Saturday , February 17, 2018

Federal Court Orders Defendants in Newtek Case To Pay $1.7 Million Fine to FTC

Already found liable for its role in a telemarketing scheme that defrauded consumers, Universal Processing Services of Wisconsin LLC, doing business as Newtek Merchant Solutions, now will have to pay its share of a $1.7 million fine, a U.S. District Court judge ruled last week.

The Federal Trade Commission in 2013 sued Newtek, its former president Derek Depuydt, and a telemarketing firm. The agency said Universal Processing Services abetted a scheme to defraud consumers by processing transactions for a telemarketer that was selling an allegedly bogus rate-reduction service to credit card holders.

In November, the U.S. District Court for the Middle District of Florida, Orlando Division, issued a judgment holding Newtek liable for violations of the Telemarketing Sales Rule. In last week’s court decree, which set the penalty to be paid, Newtek neither admitted nor denied any of the allegations, except the court’s jurisdiction over the matter. The company also is restricted from working with certain merchant types, such as debt-relief services.

Newtek did not respond to a Digital Transactions News request for comment.

Among the court’s other stipulations is that Newtek adopt a detailed merchant-screening process, monitor clients for chargeback rates, prove that these processes are in place, and for the next 15 years submit compliance reports and create accounting, personnel, chargeback, and compliance records.

The court also ordered in November that Depuydt, who stepped down as president of Newtek Merchant Solutions in January 2013, pay a $25,000 fine and permanently enjoined him from working with certain merchant types, such as outbound telemarketing firms, buying clubs, and credit card or identity-theft-protection services.

The lesson for independent sales organizations, acquirers, and other payments companies is to know what merchants are doing, says Jill Miller, an attorney at Novi, Mich.-based law firm Varnum LLP. Following the Visa Inc. and MasterCard Inc. rules covering merchant applications and underwriting requirements helps, Miller says. In October, Visa updated its rules to require a due-diligence review and an underwriting-monitoring policy, she says.

“There’s a lot of obligation passed down to the ISO through the processing or acquiring agreement,” Miller tells Digital Transactions News. “We still always go back to the card brands and they very specifically articulate what should be done.”

Policies covering the merchant-application review and underwriting components can help protect the ISO or acquirer, she says. “Don’t go outside of your merchant-underwriting process. That process is in place to protect the company.”
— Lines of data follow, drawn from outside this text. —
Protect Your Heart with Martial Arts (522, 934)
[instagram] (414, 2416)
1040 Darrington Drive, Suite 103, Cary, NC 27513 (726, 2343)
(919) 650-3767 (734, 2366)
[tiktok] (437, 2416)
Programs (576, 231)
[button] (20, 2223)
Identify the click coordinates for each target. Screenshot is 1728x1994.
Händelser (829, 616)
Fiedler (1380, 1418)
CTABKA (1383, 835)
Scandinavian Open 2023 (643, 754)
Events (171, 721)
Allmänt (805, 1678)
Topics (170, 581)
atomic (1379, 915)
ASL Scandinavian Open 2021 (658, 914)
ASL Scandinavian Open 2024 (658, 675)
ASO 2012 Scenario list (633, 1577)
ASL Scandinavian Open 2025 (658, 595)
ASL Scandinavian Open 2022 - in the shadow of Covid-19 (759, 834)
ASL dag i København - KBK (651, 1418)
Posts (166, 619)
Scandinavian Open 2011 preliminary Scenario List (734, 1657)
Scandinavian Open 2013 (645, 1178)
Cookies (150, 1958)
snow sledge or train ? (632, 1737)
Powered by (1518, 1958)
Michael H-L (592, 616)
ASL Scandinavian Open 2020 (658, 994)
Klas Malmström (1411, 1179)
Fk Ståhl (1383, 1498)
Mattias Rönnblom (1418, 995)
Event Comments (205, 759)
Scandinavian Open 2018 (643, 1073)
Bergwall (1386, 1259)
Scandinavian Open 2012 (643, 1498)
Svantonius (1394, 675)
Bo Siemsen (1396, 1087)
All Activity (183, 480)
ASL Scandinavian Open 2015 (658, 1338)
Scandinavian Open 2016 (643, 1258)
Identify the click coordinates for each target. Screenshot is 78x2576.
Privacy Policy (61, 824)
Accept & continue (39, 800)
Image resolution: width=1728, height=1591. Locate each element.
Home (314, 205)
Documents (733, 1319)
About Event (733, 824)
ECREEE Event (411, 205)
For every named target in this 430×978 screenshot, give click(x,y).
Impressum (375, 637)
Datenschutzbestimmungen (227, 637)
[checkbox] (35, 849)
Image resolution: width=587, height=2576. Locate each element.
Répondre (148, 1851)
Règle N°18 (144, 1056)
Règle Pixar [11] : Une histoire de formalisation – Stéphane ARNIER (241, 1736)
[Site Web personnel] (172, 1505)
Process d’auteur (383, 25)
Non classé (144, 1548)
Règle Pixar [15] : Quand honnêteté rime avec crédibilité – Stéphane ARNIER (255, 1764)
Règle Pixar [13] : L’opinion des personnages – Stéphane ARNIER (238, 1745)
It could avoid situations where one person could override red flags. “When you give any individual authority to subjectively approve a merchant, that’s cause for concern in a company,” Miller says.

“Make sure if you have your own underwriting process, ensure it’s well documented. Have written procedures and follow them,” Miller says. “If you have a third party doing it, make sure you know their procedures and how they’re vetting your merchants.”